Total Fucking Destruction …To Be Alive at the End of the World streaming online !
It feels trite to crown an album “the soundtrack to the pandemic,” but fuck it, if people are going to do it with Fiona Apple, I’ll do it with Total Fucking Destruction. The Philly trio opens their fifth full-length with “…To Be Alive at the End of the World,” a hypnotic koan not far removed from Al Cisneros’s meditative work in Om, albeit one infused with apocalyptic paranoia.

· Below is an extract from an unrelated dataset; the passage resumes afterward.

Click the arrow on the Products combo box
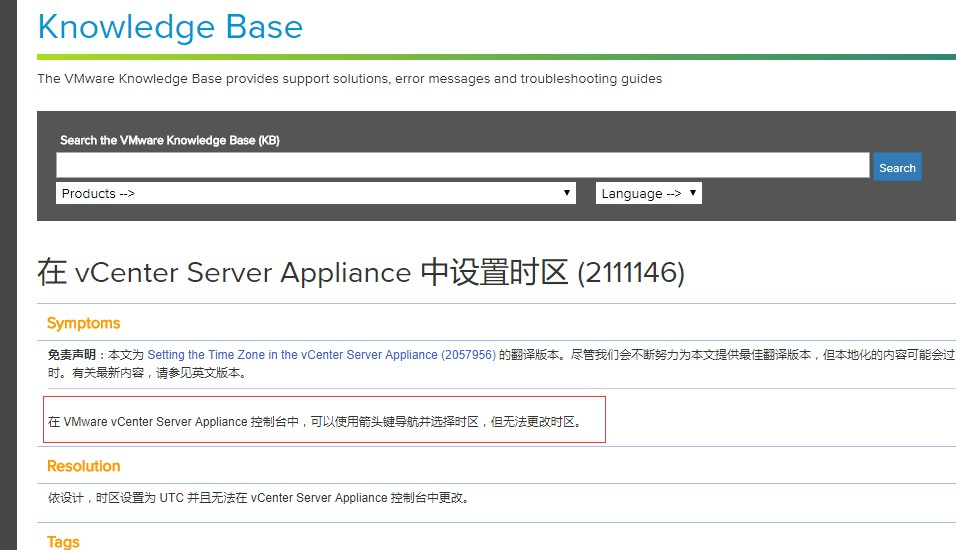 pyautogui.click(x=567, y=193)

It’s five minutes of calm before another five minutes—and eight tracks—of storm, as the band drops into its familiar brand of schizophrenic, anything-goes grindcore. Richard Hoak is a grind legend for a reason; his pioneering drumming for Brutal Truth laid down a blueprint for the genre that resonates to this day. Hoak drums and sings for Total Fucking Destruction, and while the band can grind with the best of them, it’s really his outlet for whatever creative flights of fancy occur to him. “Sound on Sound” is a minute-long AM radio love song, and “Yelling at Velcro” is just 20 seconds of Hoak yelling, presumably, at Velcro.
The album closes with a deranged, atonal version of “The Star Spangled Banner” that sure doesn’t seem to be there because of some vehement patriotism. The pacing of the album seems to mirror the experience of living in the time of Covid (or during the “Attack of the Supervirus 1138,” as one of the album’s finest grind tracks calls it). You start the day with a Zen meditation, then you panic, then you think of love, then you get angry at something mundane, then you turn on the TV and some jackass is waving an American flag. Wash, rinse, repeat, ad infinitum.